Petit plateau de chèvres affinés (de mi-secs à secs) avec quelques accords vins audacieux
La grande famille des fromages de chèvre peut se consommer pratiquement à tous les stades de leur évolution, de frais juste après avoir été égouttés à différents stades de leur maturation qu’ils poursuivent sur des clayettes dans une pièce fraîche. Mais en moyenne, la durée de leur affinage n’excède généralement pas trois à quatre semaines. Cependant, une fois sortis du hâloir, rien n’interdit au producteur, au fromager ou au consommateur de les laisser encore vieillir un peu pourvu qu’il le fasse dans de bonnes conditions d’hygiène. Nous ne passerons ici en revue (par ordre alphabétique) que quelques-uns de ces fromages, tant leur diversité est grande toutes régions confondues.
Banon : chèvre des Alpes de Haute-Provence enveloppé d’une robe de feuilles de châtaigner vertes… mais qui peut être aussi de vache au printemps ou en été. Le reste de l’année, il n’est jamais de chèvre, donc quand les feuilles sont rousses, il est de brebis ou de vache. Il a une forme de palet bombé pesant de 100 à 130 grammes pour un diamètre de 7 à 8 cm et une épaisseur de 2,5 à 3 cm.
Le poème caprin que nous publierons demain vous permettra de vous y retrouver.

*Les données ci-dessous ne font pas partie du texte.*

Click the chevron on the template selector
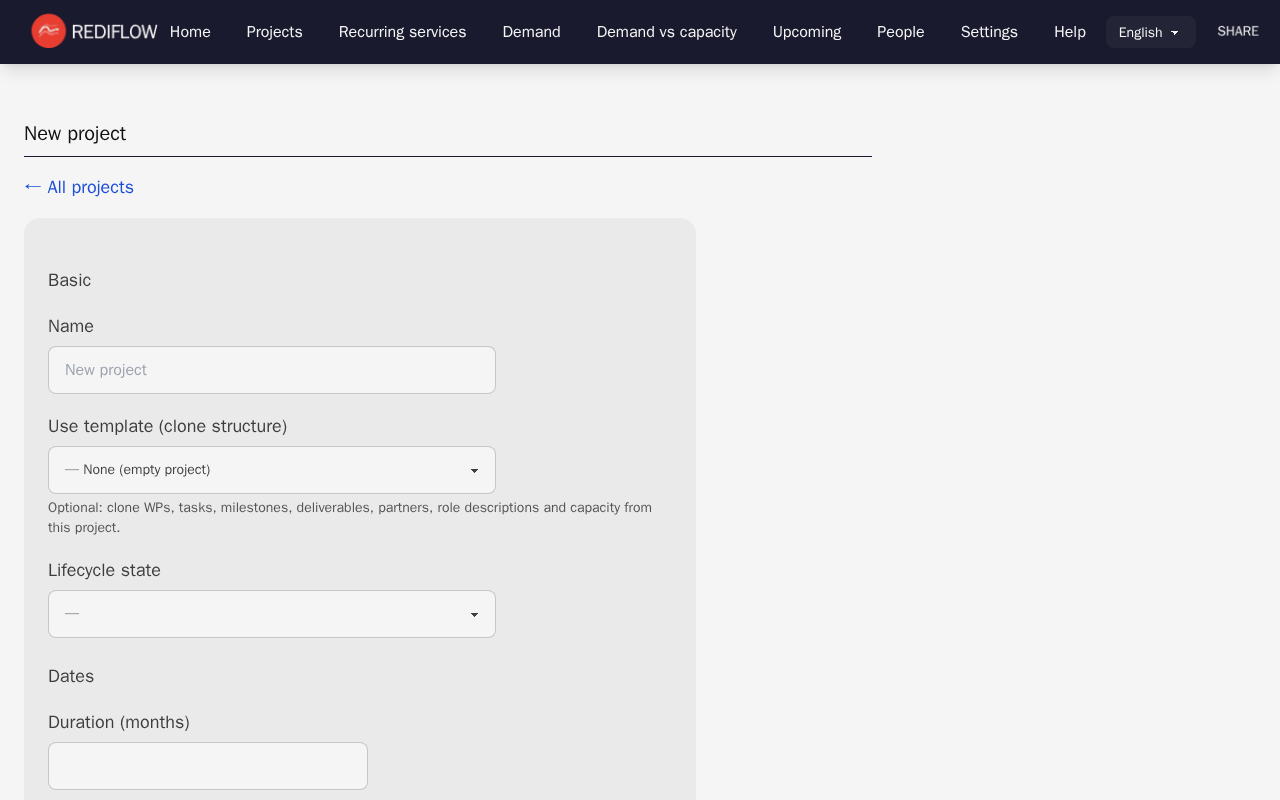This screenshot has height=800, width=1280. (x=474, y=470)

Boutons de culotte : ces petits fromages de chèvre fermiers (plus rarement de vache et de chèvre mélangés) du Mâconnais doivent leur nom à leur taille réduite, à peine plus grosse qu’un bouton. En fait, ce sont des petits cylindres dont la croûte se forme naturellement et devient de plus en plus brunâtre en séchant. Ils se consomment mi-secs ou très secs (leur pâte est alors très cassante), en une seule bouchée.
Charolais : fromage au lait cru de chèvre, ce cylindre un peu renflé mesure environ 7,5 cm de haut et 6,5 cm de Ø, et pèse 250 g. Son affinage dure 2 semaines pendant lesquelles sa croûte se couvre d’un duvet, d’abord blanc puis bleuté tandis que sa pâte blanche, souple, tendre et onctueuse s’affirme.
Crottin de Chavignol : petit chèvre berrichon (fabriqué dans le Sancerrois) en forme de « barrique » qui mesure 5 cm de diamètre sur 2 cm d’épaisseur. C’est un fromage à pâte molle et à croûte naturelle fleurie blanche ou bleue. Sa pâte blanche ou ivoire est lisse et ferme, fondante en bouche. À saveur de noisette tendre quand il est jeune, au bout de 15 à 18 jours il se couvre d’une flore naturelle de pénicillium bleu qui le colore (taches bleutées) et lui fait prendre des arômes de sous-bois et de champignons. Entièrement couvert de duvet bleu, sa saveur est plus marquée voire piquante.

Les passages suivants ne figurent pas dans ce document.